Objectives: Sharing data shall be supported by common interoperable tools and services, in order to leverage the power of such data for biomedical discovery and moving towards a learning health system. This paper aims at illustrating the major building blocks and concepts which MIRACUM will apply to achieve this goal.
Governance and Policies: Besides establishing an efficient governance structure within the MIRACUM consortium (based on the steering board, a central administrative office, the general MIRACUM assembly, six working groups and the international scientific advisory board), defining DIC governance rules and data sharing policies, as well as establishing (at each MIRACUM DIC site, but also for MIRACUM in total) use and access committees are major building blocks for the success of such an endeavor.
Architectural Framework and Methodology: The MIRACUM DIC architecture builds on a comprehensive ecosystem of reusable open source tools (MIRACOLIX), which are linkable and interoperable amongst each other, but also with the existing software environment of the MIRACUM hospitals.
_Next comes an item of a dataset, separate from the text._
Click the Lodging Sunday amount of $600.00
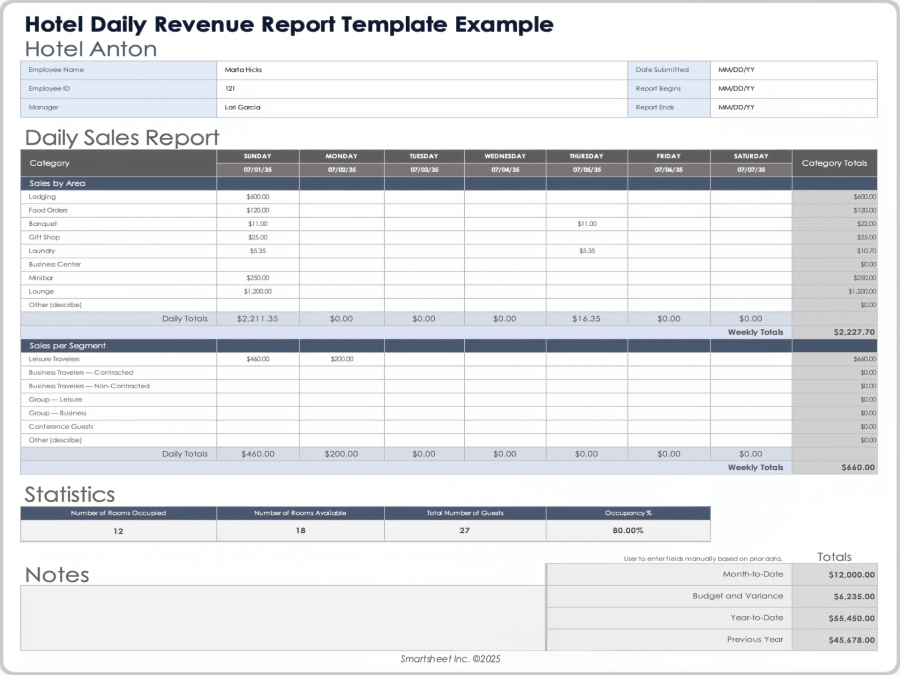This screenshot has height=675, width=900. point(256,196)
Efficient data protection measures, considering patient consent, data harmonization and a MIRACUM metadata repository as well as a common data model are major pillars of this framework. The methodological approach for shared data usage relies on a federated querying and analysis concept.
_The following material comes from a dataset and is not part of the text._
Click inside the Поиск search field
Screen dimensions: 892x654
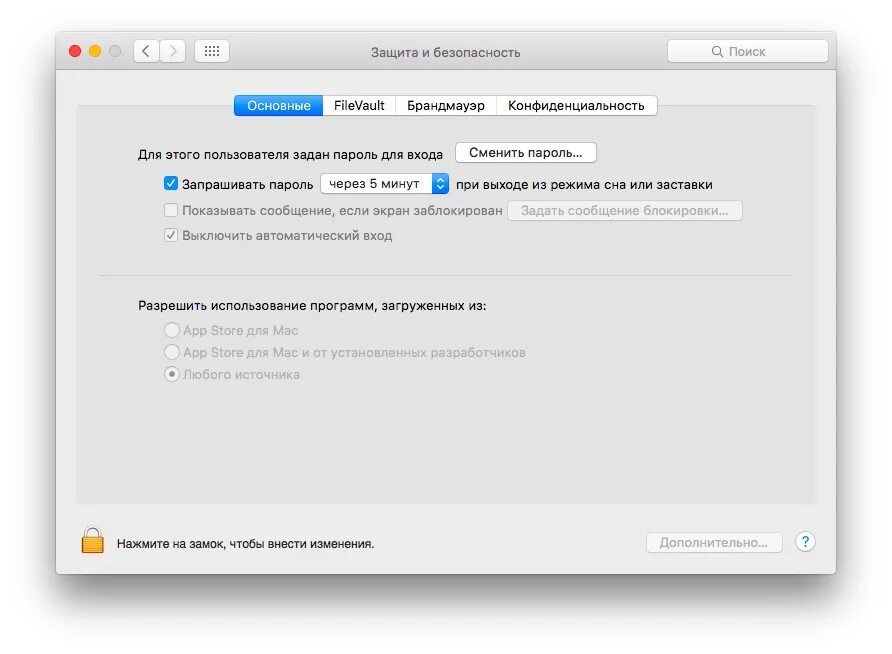click(748, 50)
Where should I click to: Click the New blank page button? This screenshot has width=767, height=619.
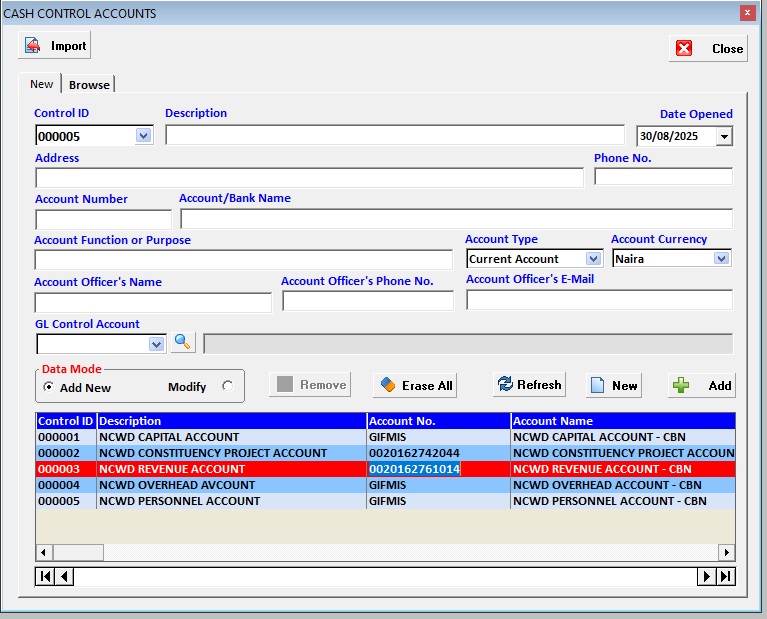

Use Cases: MIRACUM aims at proving the value of their DIC with three use cases: IT support for patient recruitment into clinical trials, the development and routine care implementation of a clinico-molecular predictive knowledge tool, and molecular-guided therapy recommendations in molecular tumor boards.
Results: Based on the MIRACUM DIC release in the nine months conceptual phase first large scale analysis for stroke and colorectal cancer cohorts have been pursued.
Discussion: Beyond all technological challenges successfully applying the MIRACUM tools for the enrichment of our knowledge about diagnostic and therapeutic concepts, thus supporting the concept of a Learning Health System will be crucial for the acceptance and sustainability in the medical community and the MIRACUM university hospitals.
This article is part of the Focus Theme of Methods of Information in Medicine on the German Medical Informatics Initiative. The Medical Informatics Initiative (MII) was launched within the scope of the German Federal Ministry of Education and Research’s (BMBF) Medical Informatics Funding Scheme, with the goal of developing infrastructure for the integration of clinical data from patient care and medical research in Germany. Its work is to be performed over the course of a decade (2016–2025) across three funding phases, with the first two concentrating on university hospitals. During the conceptual phase (now concluded), a central supporting project ensured coordination – and laid the ground for standardised solutions for all the initiative’s sites and scientific consortia that will enable effective data use and exchange, both for health care as well as research. The conceptual phase focused on the following: a) interoperability, through the consistent use of international standards (from an early stage, i.e. primary IT systems in patient care); b) standardised templates for patient consent and harmonised data protection; and c) standard rules for data use and access (monitoring and safeguarding access to data). On this basis, the initiative aims in the long term to improve medical research (particularly health care research, using data from treatments), to accelerate the transfer of knowledge from research to patient care – and to provide important impetus for the digitalization of medicine in Germany.